======== Data listing ========
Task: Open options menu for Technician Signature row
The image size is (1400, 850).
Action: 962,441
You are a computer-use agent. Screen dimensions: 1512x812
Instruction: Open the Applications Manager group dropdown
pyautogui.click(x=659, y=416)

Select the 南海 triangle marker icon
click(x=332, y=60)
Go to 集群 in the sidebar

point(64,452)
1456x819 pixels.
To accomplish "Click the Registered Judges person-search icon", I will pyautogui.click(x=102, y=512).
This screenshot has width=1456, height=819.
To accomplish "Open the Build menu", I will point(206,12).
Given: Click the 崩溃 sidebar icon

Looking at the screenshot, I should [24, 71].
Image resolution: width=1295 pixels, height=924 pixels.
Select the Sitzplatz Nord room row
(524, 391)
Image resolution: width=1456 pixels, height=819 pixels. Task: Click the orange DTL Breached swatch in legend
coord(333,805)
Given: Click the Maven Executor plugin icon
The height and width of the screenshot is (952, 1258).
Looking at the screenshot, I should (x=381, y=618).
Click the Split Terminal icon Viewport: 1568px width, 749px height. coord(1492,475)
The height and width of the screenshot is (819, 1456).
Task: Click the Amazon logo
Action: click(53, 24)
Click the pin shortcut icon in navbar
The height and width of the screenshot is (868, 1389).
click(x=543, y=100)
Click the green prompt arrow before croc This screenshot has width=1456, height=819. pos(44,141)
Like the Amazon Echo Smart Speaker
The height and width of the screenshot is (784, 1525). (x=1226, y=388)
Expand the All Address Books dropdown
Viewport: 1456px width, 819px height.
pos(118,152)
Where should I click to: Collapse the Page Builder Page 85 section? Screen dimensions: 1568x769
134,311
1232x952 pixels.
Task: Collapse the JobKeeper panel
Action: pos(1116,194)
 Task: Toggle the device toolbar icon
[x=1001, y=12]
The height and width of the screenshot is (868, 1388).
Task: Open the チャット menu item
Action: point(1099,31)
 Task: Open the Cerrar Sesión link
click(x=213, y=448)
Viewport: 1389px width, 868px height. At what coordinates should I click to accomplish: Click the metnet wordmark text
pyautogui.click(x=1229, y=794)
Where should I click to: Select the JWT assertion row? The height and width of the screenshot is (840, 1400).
========
**Exercise requirements**
Report each line in the preceding entries that holds the string "This".

**Solution to the exercise**
This screenshot has width=1456, height=819.
Click the green prompt arrow before croc This screenshot has width=1456, height=819. pos(44,141)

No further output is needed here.